どんな小さなことでもいいので書き出してみる

 1つ目のポイントは「どんな小さなことでもいいので書き出してみる」ということです。例えば、「適職発見パート」の「能力」の部分ですが、よく見られるのは持っている資格を書き出して終わり、というパターンです。「漢字検定3級」ではなく、例えば「文章を書くのがうまい」「テニスが得意」「料理が上手」など、「私はこれだったら自慢できる」「これは家族の中で一番得意」「これはクラスで一番できる」というものを何でもいいのでたくさん書き出してみましょう。資格になっていなくても、自分が得意とすることはたくさんあるはずです。

書き出したものを“具体的”にして、“理由”などを思い出す

 2つ目のポイントは「書き出したものを "具体的"にして、"理由"などを思い出す」ということです。例えば「適職発見パート」の「関心」の部分について、「読書」と一言書いたとします。見直すときには、「どんな本が好きなのか」「誰の本が好きなのか」を考えてみましょう。「参考書を読むのが好き」という人と「漫画を読むのが好き」という人、「小説を読むのが好き」という人では、ずいぶんと関心分野が異なるように聞こえますね。また、なぜそれが好きになったのか、理由も考えてみましょう。「新しい知識を増やしたいから」「心をリラックスさせたいから」「現実とはちがう世界に没頭したい」と、理由を挙げても関心分野がそれぞれに違います。一言で書き表すことも大切なのですが、なぜ自分がそれを書き出したのか、またその書き出した項目は具体的に何をさしているのかを考えてみることが大切です。

他の人の意見も聞いてみる

 最後は、「他の人の意見も聞いてみる」ということです。「価値観発見パート」の「生い立ち」の部分などは家族に聞いてみましょう。「二人姉妹の妹」「きびしい両親」と自分自身で思う生い立ちを書き込んでみても、生まれたときの自分がどんな子どもだったのかは思い出せません。思い出せないときは家族や親戚に聞いてみましょう。また、生まれたときの時代背景が生い立ちに大きく影響していることもあります。生まれた時代に何があったのかを調べてみてもいいでしょう。

▶ [与えられたデータ]:
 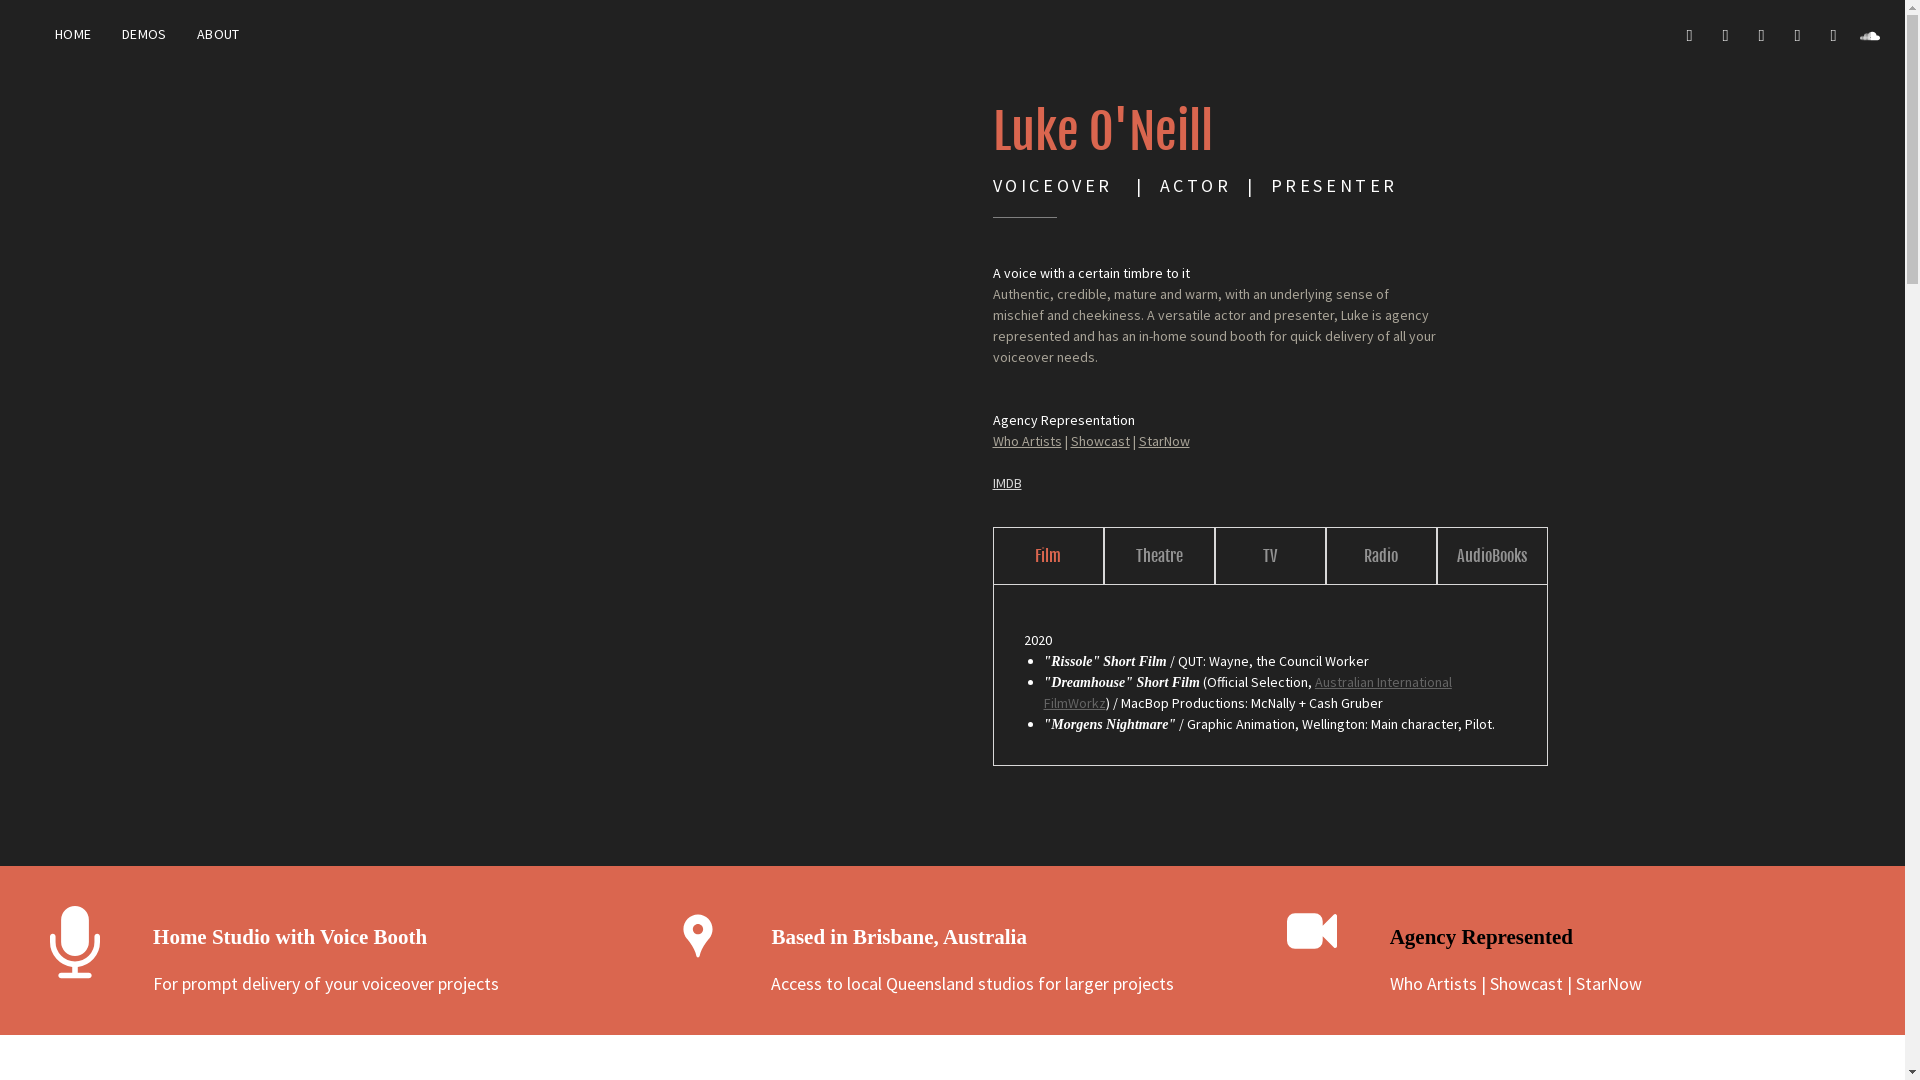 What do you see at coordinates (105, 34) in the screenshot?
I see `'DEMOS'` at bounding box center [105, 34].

▶ [課題の説明]:
ページ抜粋の「1つ目のポイントは「どんな小」を含む箇所から書き始め、「ことはたくさんあるはずです。」まで書き直してください。その際、「テニス」を「水泳」に置き換えること。

▶ [解答]:
1つ目のポイントは「どんな小さなことでもいいので書き出してみる」ということです。例えば、「適職発見パート」の「能力」の部分ですが、よく見られるのは持っている資格を書き出して終わり、というパターンです。「漢字検定3級」ではなく、例えば「文章を書くのがうまい」「水泳が得意」「料理が上手」など、「私はこれだったら自慢できる」「これは家族の中で一番得意」「これはクラスで一番できる」というものを何でもいいのでたくさん書き出してみましょう。資格になっていなくても、自分が得意とすることはたくさんあるはずです。